> [Assignment] Count the lines of the records below that hold the word "will", and give only the number.

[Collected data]
>>>>>

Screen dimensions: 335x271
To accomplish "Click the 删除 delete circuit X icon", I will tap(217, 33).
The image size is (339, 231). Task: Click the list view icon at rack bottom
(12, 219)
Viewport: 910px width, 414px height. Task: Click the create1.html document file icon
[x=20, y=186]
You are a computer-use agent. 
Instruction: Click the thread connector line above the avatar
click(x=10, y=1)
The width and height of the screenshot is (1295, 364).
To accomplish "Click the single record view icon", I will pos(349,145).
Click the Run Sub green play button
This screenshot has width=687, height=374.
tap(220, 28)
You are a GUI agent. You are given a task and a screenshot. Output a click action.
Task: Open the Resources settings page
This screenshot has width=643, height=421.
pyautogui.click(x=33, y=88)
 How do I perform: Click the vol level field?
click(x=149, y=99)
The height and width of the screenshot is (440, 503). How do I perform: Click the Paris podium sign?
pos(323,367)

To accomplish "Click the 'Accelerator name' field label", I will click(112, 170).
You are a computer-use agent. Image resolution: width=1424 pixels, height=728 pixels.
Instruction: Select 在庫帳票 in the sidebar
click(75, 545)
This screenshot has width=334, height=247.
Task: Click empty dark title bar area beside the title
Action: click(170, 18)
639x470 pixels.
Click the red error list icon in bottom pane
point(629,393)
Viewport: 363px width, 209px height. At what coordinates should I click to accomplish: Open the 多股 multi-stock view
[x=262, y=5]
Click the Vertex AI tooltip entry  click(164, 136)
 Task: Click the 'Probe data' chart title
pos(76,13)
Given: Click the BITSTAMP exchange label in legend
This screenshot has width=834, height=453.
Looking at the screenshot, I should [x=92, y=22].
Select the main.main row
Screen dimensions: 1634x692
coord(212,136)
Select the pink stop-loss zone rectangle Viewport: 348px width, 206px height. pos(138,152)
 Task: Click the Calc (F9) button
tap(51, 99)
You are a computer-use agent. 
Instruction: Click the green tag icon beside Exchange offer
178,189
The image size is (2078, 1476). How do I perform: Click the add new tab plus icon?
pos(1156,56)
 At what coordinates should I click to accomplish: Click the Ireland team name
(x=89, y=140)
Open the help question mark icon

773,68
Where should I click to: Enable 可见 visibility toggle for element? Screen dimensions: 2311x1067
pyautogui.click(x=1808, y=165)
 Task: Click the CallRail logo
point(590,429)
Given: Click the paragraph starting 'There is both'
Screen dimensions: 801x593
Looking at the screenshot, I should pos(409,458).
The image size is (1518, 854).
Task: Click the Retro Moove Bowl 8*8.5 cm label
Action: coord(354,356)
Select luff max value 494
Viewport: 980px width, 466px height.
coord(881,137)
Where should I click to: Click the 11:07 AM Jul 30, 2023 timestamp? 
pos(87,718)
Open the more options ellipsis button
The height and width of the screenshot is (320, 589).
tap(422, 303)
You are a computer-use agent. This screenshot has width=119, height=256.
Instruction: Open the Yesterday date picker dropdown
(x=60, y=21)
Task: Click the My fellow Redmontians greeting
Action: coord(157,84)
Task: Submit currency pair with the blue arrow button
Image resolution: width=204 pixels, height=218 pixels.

<<<<<

> [Exercise response] 3